Sorry Britain, Europe’s just not that into you
Anyone hoping for a closer relationship with the EU under a Labour government will be disappointed. There’s no evidence Brussels has any interest in welcoming Britain back into the fold, says Eliot Wilson
Sir Keir Starmer is desperate not to take anything for granted. It is a cautious policy from a cautious man leading a party which has spent 14 miserable and traumatic years in opposition. There are, however, some vague but widely accepted assumptions about an incoming Labour government, and one of them is that the United Kingdom’s relations with the European Union will improve substantially and provide material benefits.
It is nearly four and a half years since the UK formally left the EU, and more than three since the parties concluded a Trade and Cooperation Agreement to regulate our future relationship. Brussels had, however, been the bogeyman for too many in the Conservative Party and for too long for relations to be normalised completely. Starmer is probably right to believe the EU will welcome the turning of a page if he wins the election: but we are suffering from an acute form of Anglocentric solipsism if we believe that our former partners are waiting with bated breath for our return.
This may be the least desirable endorsement Rishi Sunak could imagine, but Brussels insiders freely admit that relations have improved since he became Prime Minister in October 2022. Within six months, he had agreed the Windsor Framework with president of the European Commission Ursula von der Leyen, simplifying the moving of goods from Great Britain to Northern Ireland. The Guardian quoted one EU diplomat saying “over the past year and a half we have worked quite nicely with the last Conservative government”.
However, the European Union we left in 2020 is not the European Union of today. Angela Merkel retired after 16 years as chancellor of Germany, radically resetting the balance of power; Hungary is becoming an ever-more awkward member of the bloc; right-wing governments have taken office in Italy, Finland, Slovakia, Croatia, the Czech Republic and (soon) the Netherlands; and there is a devastating war in Ukraine.
When a draft of the European Council’s strategic agenda for 2024-29 was leaked in April, the effects of these events were clear. The EU is focusing on defence and security — particularly enhancing its defence industrial base — tackling illegal migration and maintaining a competitive economy.
Some parts of Labour’s slightly hazy agenda coincides with this. David Lammy, the shadow foreign secretary, wants “a security pact that drives closer coordination across a wide variety of military, economic, climate, health, cyber, and energy security issues”, and some progress may be possible on that. But Starmer has ruled out rejoining the single market or the customs union, and has been emphatic that the UK will not be a “rule-taker”.

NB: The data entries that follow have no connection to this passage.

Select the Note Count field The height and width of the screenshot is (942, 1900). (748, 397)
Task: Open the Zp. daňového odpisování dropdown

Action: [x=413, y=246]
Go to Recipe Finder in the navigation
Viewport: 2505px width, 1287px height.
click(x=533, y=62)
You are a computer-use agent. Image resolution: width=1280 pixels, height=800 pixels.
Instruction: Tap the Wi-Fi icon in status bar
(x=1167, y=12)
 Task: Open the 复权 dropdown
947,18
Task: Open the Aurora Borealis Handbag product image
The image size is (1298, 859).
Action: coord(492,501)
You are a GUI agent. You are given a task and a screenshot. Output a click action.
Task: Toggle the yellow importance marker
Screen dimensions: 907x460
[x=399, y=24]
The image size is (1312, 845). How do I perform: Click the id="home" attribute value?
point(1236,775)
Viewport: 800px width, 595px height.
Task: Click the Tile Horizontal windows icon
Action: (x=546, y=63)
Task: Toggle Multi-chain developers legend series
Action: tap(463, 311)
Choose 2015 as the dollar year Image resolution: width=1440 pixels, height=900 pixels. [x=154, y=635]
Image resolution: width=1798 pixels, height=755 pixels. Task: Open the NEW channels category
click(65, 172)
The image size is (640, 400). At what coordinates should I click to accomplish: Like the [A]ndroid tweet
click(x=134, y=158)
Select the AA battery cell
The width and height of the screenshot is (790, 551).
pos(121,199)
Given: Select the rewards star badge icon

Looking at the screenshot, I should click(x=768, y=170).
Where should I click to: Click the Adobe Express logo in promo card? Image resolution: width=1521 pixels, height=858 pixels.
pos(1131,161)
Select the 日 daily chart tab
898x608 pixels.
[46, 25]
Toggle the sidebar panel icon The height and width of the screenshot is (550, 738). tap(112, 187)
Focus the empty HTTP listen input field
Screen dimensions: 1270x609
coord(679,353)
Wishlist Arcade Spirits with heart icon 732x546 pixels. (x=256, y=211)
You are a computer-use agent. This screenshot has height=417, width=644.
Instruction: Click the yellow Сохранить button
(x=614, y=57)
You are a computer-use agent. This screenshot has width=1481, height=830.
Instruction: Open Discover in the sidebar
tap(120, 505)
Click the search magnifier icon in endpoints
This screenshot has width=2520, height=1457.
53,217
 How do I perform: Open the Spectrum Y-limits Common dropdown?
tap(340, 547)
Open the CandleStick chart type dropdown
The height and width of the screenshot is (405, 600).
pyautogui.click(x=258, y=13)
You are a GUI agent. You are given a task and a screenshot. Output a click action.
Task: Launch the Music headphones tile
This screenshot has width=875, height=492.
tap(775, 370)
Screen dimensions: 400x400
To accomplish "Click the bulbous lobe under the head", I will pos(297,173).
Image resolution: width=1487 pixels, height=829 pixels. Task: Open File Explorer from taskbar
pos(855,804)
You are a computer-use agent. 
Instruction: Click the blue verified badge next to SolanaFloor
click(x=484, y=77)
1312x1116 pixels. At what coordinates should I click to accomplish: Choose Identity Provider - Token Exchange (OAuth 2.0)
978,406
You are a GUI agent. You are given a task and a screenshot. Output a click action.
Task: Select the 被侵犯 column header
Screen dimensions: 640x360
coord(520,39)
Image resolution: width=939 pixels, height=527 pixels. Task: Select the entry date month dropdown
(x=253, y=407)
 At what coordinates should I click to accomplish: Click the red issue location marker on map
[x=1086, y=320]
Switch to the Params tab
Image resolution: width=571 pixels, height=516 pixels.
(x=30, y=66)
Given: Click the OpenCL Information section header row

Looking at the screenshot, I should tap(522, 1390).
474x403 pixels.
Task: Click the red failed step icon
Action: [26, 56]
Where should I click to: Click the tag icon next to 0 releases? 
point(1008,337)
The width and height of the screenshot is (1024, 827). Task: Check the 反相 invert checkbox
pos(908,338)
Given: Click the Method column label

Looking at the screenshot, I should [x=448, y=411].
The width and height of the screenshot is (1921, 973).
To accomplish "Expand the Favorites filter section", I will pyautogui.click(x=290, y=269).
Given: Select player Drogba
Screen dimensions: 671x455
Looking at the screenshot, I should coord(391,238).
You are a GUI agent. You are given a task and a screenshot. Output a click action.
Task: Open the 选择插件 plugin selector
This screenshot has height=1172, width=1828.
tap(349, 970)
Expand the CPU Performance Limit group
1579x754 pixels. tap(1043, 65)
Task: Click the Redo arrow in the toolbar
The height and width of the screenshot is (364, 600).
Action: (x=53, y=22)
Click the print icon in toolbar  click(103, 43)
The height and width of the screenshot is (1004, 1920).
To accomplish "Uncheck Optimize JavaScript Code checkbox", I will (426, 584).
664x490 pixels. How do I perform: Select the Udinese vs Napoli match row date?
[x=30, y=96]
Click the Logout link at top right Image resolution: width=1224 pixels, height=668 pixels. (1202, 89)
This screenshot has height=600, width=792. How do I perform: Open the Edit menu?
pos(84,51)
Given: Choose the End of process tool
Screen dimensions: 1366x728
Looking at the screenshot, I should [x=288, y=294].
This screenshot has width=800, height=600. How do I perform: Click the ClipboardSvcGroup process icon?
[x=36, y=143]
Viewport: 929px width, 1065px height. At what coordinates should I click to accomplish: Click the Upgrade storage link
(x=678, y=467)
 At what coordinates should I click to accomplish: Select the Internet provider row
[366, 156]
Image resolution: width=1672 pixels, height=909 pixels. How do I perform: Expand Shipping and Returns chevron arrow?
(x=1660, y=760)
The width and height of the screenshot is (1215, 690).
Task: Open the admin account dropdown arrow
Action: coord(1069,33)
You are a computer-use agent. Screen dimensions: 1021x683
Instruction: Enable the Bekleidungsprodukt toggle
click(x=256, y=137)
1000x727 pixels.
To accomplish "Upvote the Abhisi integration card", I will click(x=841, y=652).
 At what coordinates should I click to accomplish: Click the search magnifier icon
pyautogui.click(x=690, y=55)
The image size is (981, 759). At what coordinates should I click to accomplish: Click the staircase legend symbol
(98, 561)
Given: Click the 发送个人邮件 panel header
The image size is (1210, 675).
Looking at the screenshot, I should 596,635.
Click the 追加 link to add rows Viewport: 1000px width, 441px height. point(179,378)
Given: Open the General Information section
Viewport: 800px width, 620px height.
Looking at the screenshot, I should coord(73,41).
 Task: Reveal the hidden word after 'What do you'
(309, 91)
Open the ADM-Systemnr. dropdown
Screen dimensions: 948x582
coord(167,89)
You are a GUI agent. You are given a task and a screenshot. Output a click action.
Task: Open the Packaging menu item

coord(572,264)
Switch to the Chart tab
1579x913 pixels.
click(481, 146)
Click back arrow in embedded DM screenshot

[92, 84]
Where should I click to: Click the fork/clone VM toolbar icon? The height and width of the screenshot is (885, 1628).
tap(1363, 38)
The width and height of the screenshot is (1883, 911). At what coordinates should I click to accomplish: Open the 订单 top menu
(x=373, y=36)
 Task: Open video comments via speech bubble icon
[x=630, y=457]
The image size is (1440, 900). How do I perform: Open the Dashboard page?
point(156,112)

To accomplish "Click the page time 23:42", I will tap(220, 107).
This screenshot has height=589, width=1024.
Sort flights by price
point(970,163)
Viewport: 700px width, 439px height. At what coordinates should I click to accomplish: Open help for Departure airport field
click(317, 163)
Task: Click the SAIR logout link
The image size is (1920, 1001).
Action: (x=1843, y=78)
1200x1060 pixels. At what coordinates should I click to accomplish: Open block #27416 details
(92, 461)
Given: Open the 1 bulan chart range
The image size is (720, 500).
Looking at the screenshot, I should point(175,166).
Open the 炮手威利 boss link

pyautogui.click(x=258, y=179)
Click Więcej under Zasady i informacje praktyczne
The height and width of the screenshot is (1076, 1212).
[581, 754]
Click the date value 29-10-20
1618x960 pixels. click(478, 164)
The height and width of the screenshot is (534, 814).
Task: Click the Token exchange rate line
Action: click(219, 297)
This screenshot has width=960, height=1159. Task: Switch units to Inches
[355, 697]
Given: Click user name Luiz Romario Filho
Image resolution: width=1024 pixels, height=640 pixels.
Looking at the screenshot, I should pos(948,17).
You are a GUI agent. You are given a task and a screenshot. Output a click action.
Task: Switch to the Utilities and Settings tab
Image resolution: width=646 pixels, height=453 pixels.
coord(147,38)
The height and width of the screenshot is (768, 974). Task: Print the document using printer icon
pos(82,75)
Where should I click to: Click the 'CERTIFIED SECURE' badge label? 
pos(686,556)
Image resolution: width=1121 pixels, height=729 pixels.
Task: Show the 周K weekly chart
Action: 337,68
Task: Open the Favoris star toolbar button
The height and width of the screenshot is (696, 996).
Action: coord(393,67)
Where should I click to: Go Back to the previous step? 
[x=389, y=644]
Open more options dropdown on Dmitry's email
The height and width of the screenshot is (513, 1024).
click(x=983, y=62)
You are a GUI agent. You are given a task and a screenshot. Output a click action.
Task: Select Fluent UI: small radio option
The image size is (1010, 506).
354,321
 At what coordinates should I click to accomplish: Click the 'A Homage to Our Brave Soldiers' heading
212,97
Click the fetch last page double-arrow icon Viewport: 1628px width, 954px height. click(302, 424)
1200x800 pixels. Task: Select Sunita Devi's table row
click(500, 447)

There is no basis to think that the EU will make major concessions to welcome Britain back to a greater sense of amity. When the Commission last month proposed a new deal on youth mobility, under which those aged 18-30 would be able to live, study and work in the UK and the EU for up to four years, Labour rejected it rapidly because it required EU students to pay the same tuition fees as domestic students, and for the NHS surcharge to be waived for young EU nationals.
A source in Brussels was clear to The Guardian: “Great if the Starmer government comes in and is willing and able to work closer with the EU”. Labour has talked about negotiating a new arrangement on sanitary and phytosanitary measures and refining the structures governing Northern Ireland’s access to the single market. But making any significant or institutional changes will require the UK to compromise and accept trade-offs, particularly in terms of meeting EU standards or accepting the jurisdiction of the European Court of Justice.
If Starmer becomes Prime Minister, he will host a meeting of the European Political Community, a body representing 44 European countries as well as the European Commission and the Council, at Blenheim Palace on 18 July—less than a fortnight after he is sworn in. It will be an invaluable meet-and-greet, but he will also need to make a realistic assessment of his fellow leaders’ enthusiasm. EU heads of government will be friendly, but he will find that they remain hard-headed and unlikely to offer any favours.